Filter these records by the string "computer", copying each line that holds it.
[EXERCISE MATERIAL]
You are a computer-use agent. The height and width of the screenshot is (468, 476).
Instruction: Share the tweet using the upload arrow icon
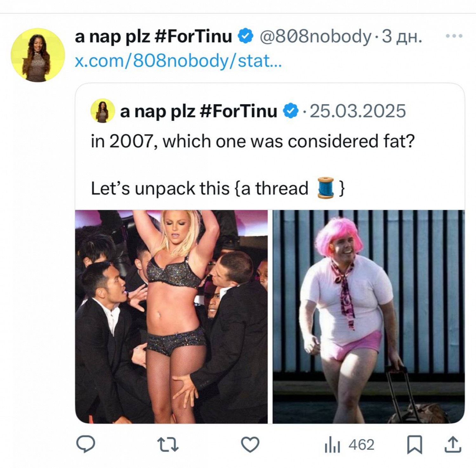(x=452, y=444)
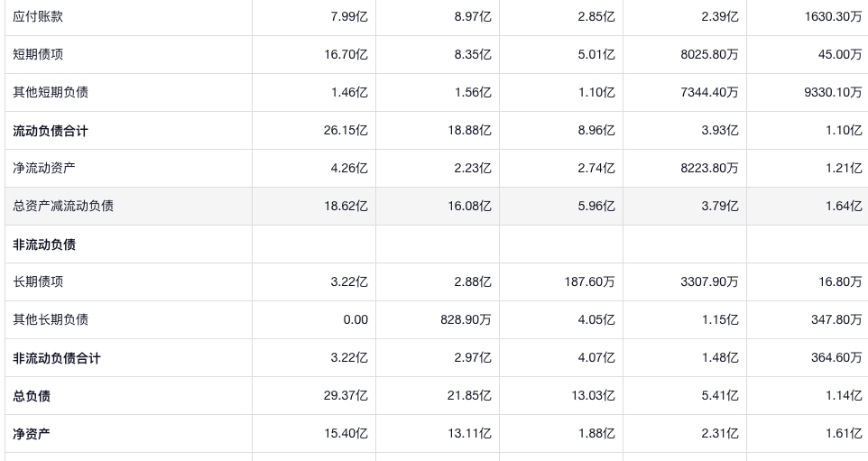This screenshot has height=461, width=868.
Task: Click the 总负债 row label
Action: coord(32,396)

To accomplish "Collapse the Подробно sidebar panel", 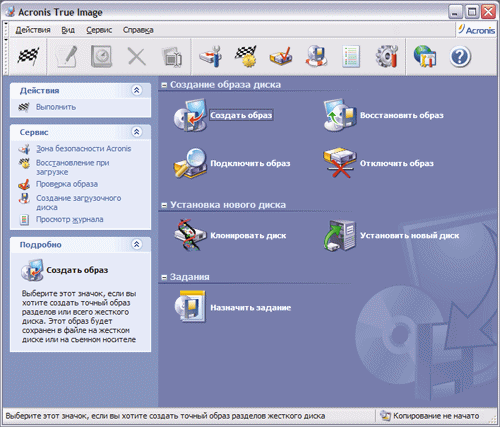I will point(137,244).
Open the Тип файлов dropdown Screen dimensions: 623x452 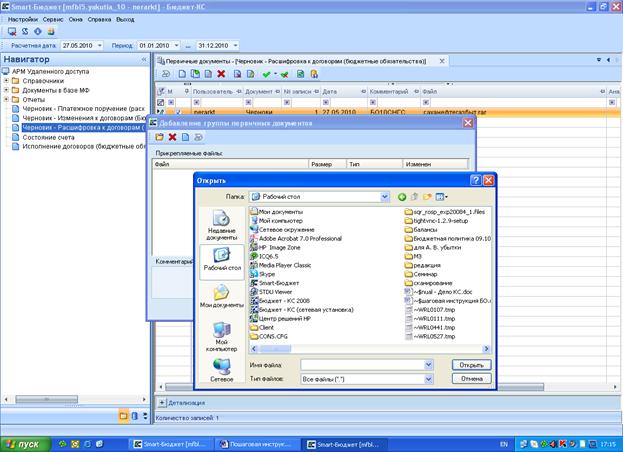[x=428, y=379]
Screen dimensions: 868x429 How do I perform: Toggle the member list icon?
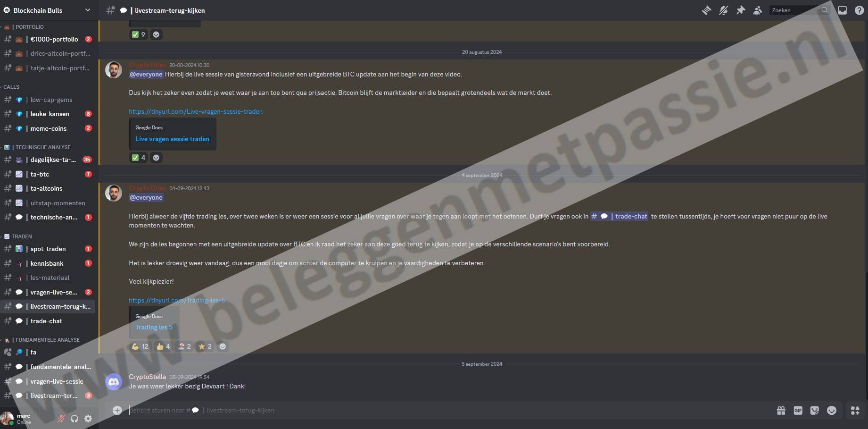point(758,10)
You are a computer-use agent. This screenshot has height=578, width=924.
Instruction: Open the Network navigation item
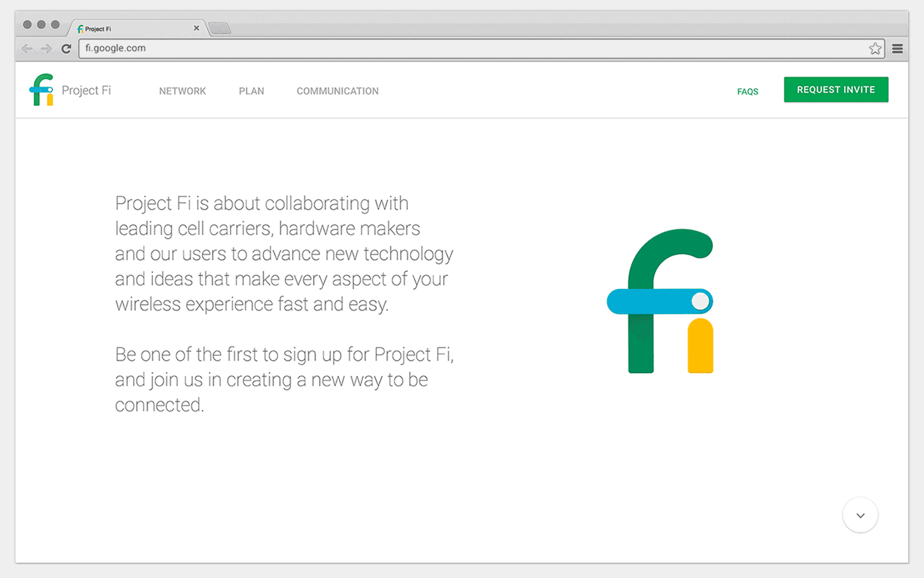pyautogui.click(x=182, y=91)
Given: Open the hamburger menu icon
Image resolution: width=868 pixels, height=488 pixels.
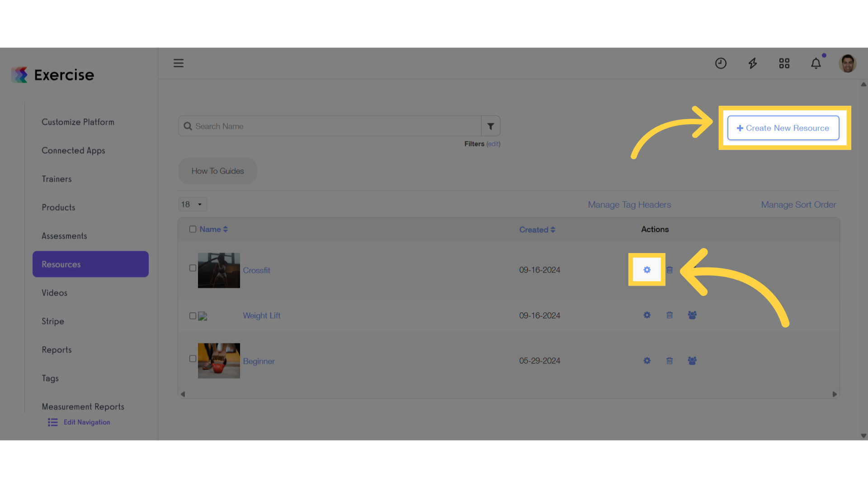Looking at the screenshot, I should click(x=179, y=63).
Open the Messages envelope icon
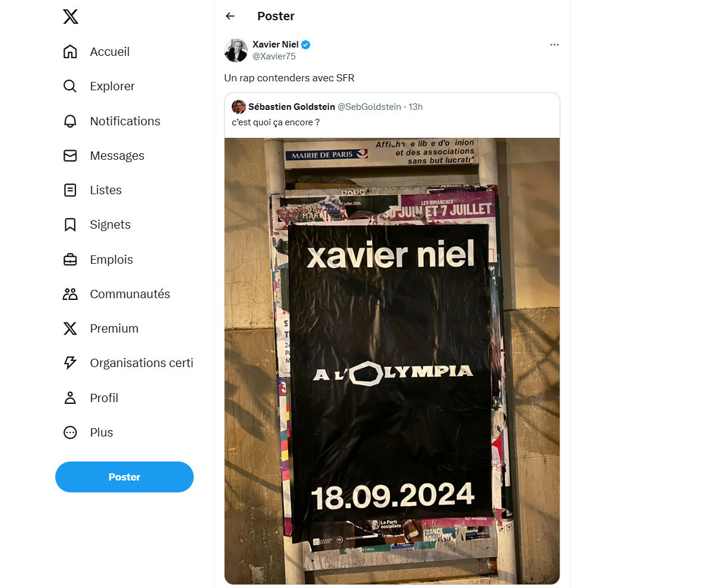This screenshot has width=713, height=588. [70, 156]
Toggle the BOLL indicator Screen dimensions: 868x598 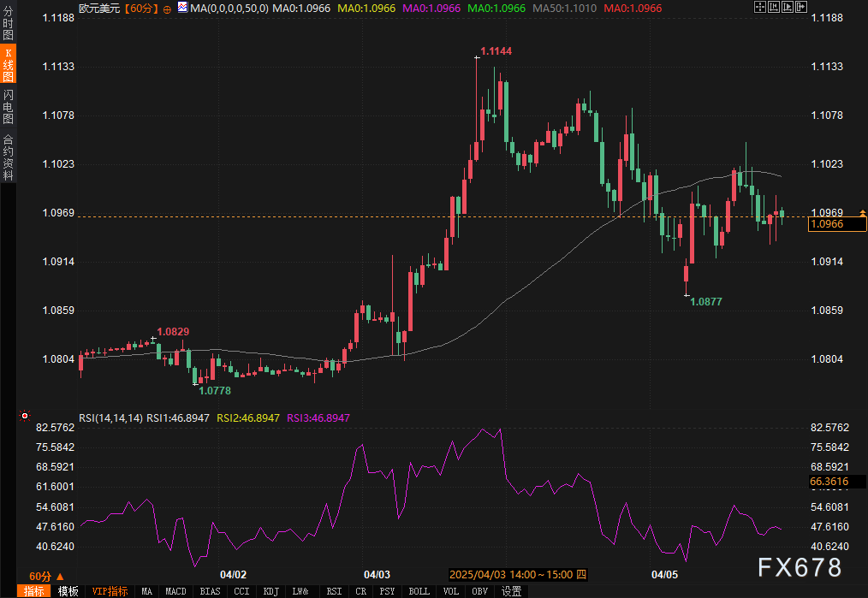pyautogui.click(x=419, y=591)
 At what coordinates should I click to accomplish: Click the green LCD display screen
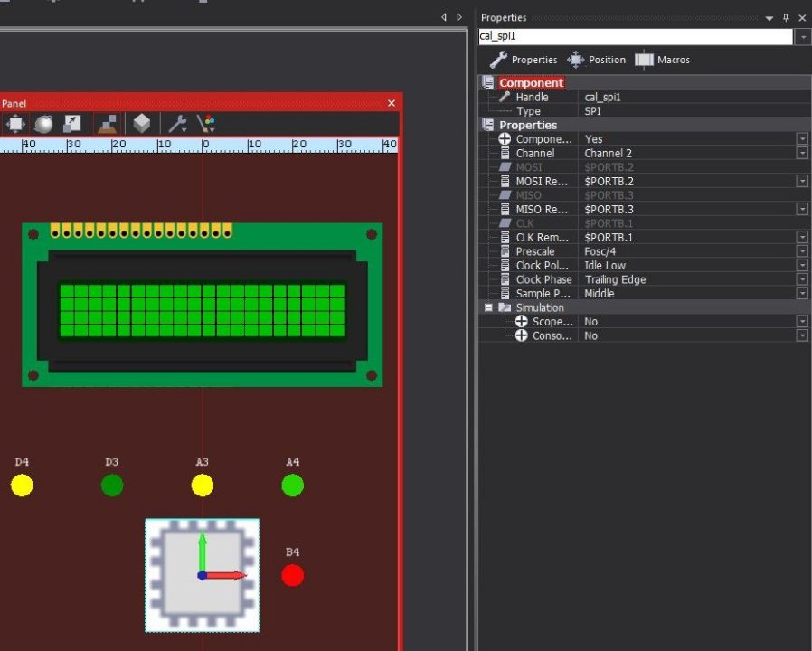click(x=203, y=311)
[/EXERCISE MATERIAL]
OUTPUT
You are a computer-use agent. The height and width of the screenshot is (468, 476).
You are a computer-use agent. This screenshot has height=578, width=924.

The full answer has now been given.